The derivative and integral terms are not scaled properly, because you are not keeping track of time. PID works best if the loop update interval is constant, and at least 10 times faster than the vehicle response time.

However, with just three possible values for the error term (ignoring sign), it is hard to see how proportional control can be very effective. You would be better off with a sensor array like this one.

Thanks for using code tags on your first post! Karma++

jremington:
The derivative and integral terms are not scaled properly, because you are not keeping track of time. PID works best if the loop update interval is constant, and at least 10 times faster than the vehicle response time.

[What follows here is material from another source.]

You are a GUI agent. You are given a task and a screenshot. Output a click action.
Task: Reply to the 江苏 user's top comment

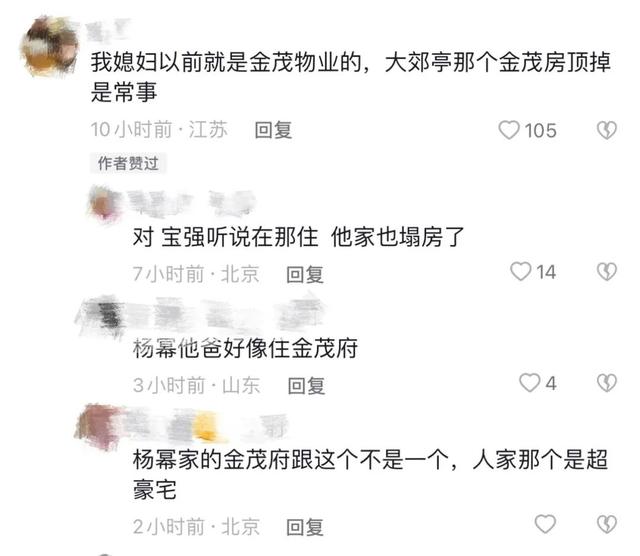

However, with just three possible values for the error term (ignoring sign), it is hard to see how proportional control can be very effective. You would be better off with a sensor array like this one.

Thanks for using code tags on your first post! Karma++

Thank you very much for your reply!
It makes sense but my only problem with the QTR sensor is that it might slightly be too big for the track I am using. In particular, the track has U-shaped narrow bends like the one I attached to this reply.
If the car is coming from the top side of the picture, do you think the sensors on the right side of the QTR module might end up interfering with the turn?

Track U Turn.png

Track U Turn.png

The photo does not even hint at the dimensions of the track.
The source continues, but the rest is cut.